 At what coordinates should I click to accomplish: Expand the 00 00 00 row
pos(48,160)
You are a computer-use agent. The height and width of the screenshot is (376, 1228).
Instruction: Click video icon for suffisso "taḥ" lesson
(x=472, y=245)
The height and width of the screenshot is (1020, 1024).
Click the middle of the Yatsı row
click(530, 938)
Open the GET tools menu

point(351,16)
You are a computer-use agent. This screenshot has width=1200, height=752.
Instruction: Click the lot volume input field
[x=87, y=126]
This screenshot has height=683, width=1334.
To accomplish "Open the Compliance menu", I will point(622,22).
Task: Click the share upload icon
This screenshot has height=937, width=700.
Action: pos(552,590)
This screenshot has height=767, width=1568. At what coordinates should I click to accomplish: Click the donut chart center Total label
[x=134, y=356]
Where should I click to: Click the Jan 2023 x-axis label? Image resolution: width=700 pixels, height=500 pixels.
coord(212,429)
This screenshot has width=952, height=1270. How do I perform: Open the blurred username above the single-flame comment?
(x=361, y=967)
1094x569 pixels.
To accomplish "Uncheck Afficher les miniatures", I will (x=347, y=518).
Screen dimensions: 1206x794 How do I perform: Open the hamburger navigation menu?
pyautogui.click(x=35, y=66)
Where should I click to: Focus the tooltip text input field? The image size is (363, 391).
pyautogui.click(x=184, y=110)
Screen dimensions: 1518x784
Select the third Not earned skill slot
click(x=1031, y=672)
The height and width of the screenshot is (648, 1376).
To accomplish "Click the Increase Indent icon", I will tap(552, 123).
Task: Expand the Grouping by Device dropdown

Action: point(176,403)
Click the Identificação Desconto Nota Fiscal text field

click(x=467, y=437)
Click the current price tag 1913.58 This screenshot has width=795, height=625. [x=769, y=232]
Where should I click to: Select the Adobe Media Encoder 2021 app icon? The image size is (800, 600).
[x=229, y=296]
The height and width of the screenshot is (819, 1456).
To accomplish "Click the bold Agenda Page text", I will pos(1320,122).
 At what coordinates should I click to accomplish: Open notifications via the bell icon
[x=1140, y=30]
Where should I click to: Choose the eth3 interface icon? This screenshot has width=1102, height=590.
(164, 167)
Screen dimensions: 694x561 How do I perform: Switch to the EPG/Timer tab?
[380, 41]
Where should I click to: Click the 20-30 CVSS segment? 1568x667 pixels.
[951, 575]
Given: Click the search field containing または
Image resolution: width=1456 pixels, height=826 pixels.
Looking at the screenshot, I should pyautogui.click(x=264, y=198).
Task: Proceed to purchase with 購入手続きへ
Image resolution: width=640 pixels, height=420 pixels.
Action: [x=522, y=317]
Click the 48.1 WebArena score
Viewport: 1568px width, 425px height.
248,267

----

** What you will do **
Return every line above in which the string "computer" occurs.

** Exercise answer **
You are a computer-use agent. The height and width of the screenshot is (376, 1228).
You are a computer-use agent. This screenshot has width=1200, height=752.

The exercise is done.